_INFORMATION GIVEN_:

——————————

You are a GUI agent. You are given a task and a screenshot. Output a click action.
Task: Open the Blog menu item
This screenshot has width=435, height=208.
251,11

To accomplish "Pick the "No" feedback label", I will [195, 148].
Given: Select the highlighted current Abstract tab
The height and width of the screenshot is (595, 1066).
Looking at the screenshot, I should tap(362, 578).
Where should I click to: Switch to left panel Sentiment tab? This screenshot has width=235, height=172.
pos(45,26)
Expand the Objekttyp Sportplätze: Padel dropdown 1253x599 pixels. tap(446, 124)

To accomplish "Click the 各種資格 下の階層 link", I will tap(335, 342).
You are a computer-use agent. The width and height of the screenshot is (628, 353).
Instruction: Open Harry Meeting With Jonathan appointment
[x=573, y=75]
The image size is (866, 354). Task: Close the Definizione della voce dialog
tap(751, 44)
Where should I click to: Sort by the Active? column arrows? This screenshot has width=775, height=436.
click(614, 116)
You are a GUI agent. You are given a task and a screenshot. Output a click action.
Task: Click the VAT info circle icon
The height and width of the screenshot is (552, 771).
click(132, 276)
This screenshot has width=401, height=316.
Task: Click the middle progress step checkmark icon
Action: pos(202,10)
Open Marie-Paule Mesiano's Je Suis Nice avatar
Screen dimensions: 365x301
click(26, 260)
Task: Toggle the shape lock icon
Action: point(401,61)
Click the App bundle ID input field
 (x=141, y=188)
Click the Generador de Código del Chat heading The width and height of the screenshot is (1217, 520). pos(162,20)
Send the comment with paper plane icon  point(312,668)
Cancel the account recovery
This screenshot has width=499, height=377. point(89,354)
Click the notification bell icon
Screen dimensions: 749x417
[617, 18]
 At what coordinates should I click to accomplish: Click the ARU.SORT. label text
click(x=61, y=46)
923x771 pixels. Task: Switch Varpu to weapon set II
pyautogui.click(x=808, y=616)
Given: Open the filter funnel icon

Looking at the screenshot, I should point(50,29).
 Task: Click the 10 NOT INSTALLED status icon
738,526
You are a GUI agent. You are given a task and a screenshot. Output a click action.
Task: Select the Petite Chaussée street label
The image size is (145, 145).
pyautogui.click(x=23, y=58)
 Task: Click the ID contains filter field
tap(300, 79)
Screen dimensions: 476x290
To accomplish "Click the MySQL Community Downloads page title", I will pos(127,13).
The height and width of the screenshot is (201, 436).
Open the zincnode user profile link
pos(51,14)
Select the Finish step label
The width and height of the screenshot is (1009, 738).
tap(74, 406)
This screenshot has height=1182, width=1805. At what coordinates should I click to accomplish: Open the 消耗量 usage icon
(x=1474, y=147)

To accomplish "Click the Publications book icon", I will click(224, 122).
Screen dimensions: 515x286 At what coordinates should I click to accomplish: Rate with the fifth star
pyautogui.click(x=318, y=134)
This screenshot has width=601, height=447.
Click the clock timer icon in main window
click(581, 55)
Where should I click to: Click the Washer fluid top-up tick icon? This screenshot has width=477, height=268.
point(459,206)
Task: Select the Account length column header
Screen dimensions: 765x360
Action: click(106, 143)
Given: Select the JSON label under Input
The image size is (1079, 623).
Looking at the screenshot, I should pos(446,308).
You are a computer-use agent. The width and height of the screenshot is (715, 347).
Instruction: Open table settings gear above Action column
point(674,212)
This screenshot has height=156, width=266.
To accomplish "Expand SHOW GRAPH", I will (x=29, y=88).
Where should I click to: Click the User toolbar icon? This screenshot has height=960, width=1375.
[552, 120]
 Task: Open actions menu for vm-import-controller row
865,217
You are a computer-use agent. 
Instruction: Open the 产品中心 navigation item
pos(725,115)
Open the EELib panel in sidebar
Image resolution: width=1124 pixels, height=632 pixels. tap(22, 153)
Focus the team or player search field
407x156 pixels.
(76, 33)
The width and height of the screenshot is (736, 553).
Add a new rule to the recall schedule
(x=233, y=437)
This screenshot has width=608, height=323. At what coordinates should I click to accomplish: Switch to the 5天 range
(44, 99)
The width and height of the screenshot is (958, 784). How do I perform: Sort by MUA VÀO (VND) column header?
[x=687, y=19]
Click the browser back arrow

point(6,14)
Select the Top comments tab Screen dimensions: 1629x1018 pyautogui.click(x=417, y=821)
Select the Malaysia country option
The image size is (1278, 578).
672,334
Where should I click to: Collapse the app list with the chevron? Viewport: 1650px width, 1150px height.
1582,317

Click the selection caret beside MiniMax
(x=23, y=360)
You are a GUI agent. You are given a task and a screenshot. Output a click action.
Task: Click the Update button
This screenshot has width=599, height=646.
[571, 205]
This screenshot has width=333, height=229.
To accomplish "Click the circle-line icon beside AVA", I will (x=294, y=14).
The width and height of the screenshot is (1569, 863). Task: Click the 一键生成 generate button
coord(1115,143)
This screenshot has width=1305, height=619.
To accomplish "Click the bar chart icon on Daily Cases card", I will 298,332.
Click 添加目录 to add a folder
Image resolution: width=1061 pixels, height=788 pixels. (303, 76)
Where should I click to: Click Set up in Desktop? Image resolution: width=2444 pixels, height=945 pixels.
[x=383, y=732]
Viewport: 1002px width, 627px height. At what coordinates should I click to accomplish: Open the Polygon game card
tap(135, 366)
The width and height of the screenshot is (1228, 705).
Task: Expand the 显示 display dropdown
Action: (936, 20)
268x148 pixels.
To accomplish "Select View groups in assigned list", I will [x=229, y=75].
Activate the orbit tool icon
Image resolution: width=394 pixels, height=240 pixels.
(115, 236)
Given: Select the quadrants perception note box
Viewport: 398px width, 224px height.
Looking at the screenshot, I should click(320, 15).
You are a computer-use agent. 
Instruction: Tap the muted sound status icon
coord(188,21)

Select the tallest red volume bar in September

——————————

_BRIEF_:
Reproduce every one of the lines above verbatim.

_EXERCISE ANSWER_:
You are a GUI agent. You are given a task and a screenshot. Output a click action.
Task: Open the Blog menu item
This screenshot has width=435, height=208.
251,11

To accomplish "Pick the "No" feedback label", I will [195, 148].
Given: Select the highlighted current Abstract tab
The height and width of the screenshot is (595, 1066).
Looking at the screenshot, I should tap(362, 578).
Where should I click to: Switch to left panel Sentiment tab? This screenshot has width=235, height=172.
pos(45,26)
Expand the Objekttyp Sportplätze: Padel dropdown 1253x599 pixels. tap(446, 124)

To accomplish "Click the 各種資格 下の階層 link", I will tap(335, 342).
You are a computer-use agent. The width and height of the screenshot is (628, 353).
Instruction: Open Harry Meeting With Jonathan appointment
[x=573, y=75]
The image size is (866, 354). Task: Close the Definizione della voce dialog
tap(751, 44)
Where should I click to: Sort by the Active? column arrows? This screenshot has width=775, height=436.
click(614, 116)
You are a GUI agent. You are given a task and a screenshot. Output a click action.
Task: Click the VAT info circle icon
The height and width of the screenshot is (552, 771).
click(132, 276)
This screenshot has width=401, height=316.
Task: Click the middle progress step checkmark icon
Action: pos(202,10)
Open Marie-Paule Mesiano's Je Suis Nice avatar
Screen dimensions: 365x301
click(26, 260)
Task: Toggle the shape lock icon
Action: point(401,61)
Click the App bundle ID input field
 (x=141, y=188)
Click the Generador de Código del Chat heading The width and height of the screenshot is (1217, 520). pos(162,20)
Send the comment with paper plane icon  point(312,668)
Cancel the account recovery
This screenshot has width=499, height=377. point(89,354)
Click the notification bell icon
Screen dimensions: 749x417
[617, 18]
 At what coordinates should I click to accomplish: Click the ARU.SORT. label text
click(x=61, y=46)
923x771 pixels. Task: Switch Varpu to weapon set II
pyautogui.click(x=808, y=616)
Given: Open the filter funnel icon

Looking at the screenshot, I should point(50,29).
 Task: Click the 10 NOT INSTALLED status icon
738,526
You are a GUI agent. You are given a task and a screenshot. Output a click action.
Task: Select the Petite Chaussée street label
The image size is (145, 145).
pyautogui.click(x=23, y=58)
 Task: Click the ID contains filter field
tap(300, 79)
Screen dimensions: 476x290
To accomplish "Click the MySQL Community Downloads page title", I will pos(127,13).
The height and width of the screenshot is (201, 436).
Open the zincnode user profile link
pos(51,14)
Select the Finish step label
The width and height of the screenshot is (1009, 738).
tap(74, 406)
This screenshot has height=1182, width=1805. At what coordinates should I click to accomplish: Open the 消耗量 usage icon
(x=1474, y=147)

To accomplish "Click the Publications book icon", I will click(224, 122).
Screen dimensions: 515x286 At what coordinates should I click to accomplish: Rate with the fifth star
pyautogui.click(x=318, y=134)
This screenshot has width=601, height=447.
Click the clock timer icon in main window
click(581, 55)
Where should I click to: Click the Washer fluid top-up tick icon? This screenshot has width=477, height=268.
point(459,206)
Task: Select the Account length column header
Screen dimensions: 765x360
Action: click(106, 143)
Given: Select the JSON label under Input
The image size is (1079, 623).
Looking at the screenshot, I should pos(446,308).
You are a computer-use agent. The width and height of the screenshot is (715, 347).
Instruction: Open table settings gear above Action column
point(674,212)
This screenshot has height=156, width=266.
To accomplish "Expand SHOW GRAPH", I will (x=29, y=88).
Where should I click to: Click the User toolbar icon? This screenshot has height=960, width=1375.
[552, 120]
 Task: Open actions menu for vm-import-controller row
865,217
You are a computer-use agent. 
Instruction: Open the 产品中心 navigation item
pos(725,115)
Open the EELib panel in sidebar
Image resolution: width=1124 pixels, height=632 pixels. tap(22, 153)
Focus the team or player search field
407x156 pixels.
(76, 33)
The width and height of the screenshot is (736, 553).
Add a new rule to the recall schedule
(x=233, y=437)
This screenshot has width=608, height=323. At what coordinates should I click to accomplish: Switch to the 5天 range
(44, 99)
The width and height of the screenshot is (958, 784). How do I perform: Sort by MUA VÀO (VND) column header?
[x=687, y=19]
Click the browser back arrow

point(6,14)
Select the Top comments tab Screen dimensions: 1629x1018 pyautogui.click(x=417, y=821)
Select the Malaysia country option
The image size is (1278, 578).
672,334
Where should I click to: Collapse the app list with the chevron? Viewport: 1650px width, 1150px height.
1582,317

Click the selection caret beside MiniMax
(x=23, y=360)
You are a GUI agent. You are given a task and a screenshot. Output a click action.
Task: Click the Update button
This screenshot has width=599, height=646.
[571, 205]
This screenshot has width=333, height=229.
To accomplish "Click the circle-line icon beside AVA", I will (x=294, y=14).
The width and height of the screenshot is (1569, 863). Task: Click the 一键生成 generate button
coord(1115,143)
This screenshot has width=1305, height=619.
To accomplish "Click the bar chart icon on Daily Cases card", I will 298,332.
Click 添加目录 to add a folder
Image resolution: width=1061 pixels, height=788 pixels. (303, 76)
Where should I click to: Click Set up in Desktop? Image resolution: width=2444 pixels, height=945 pixels.
[x=383, y=732]
Viewport: 1002px width, 627px height. At what coordinates should I click to accomplish: Open the Polygon game card
tap(135, 366)
The width and height of the screenshot is (1228, 705).
Task: Expand the 显示 display dropdown
Action: (936, 20)
268x148 pixels.
To accomplish "Select View groups in assigned list", I will [x=229, y=75].
Activate the orbit tool icon
Image resolution: width=394 pixels, height=240 pixels.
(115, 236)
Given: Select the quadrants perception note box
Viewport: 398px width, 224px height.
Looking at the screenshot, I should click(320, 15).
You are a computer-use agent. 
Instruction: Tap the muted sound status icon
coord(188,21)

Select the tallest red volume bar in September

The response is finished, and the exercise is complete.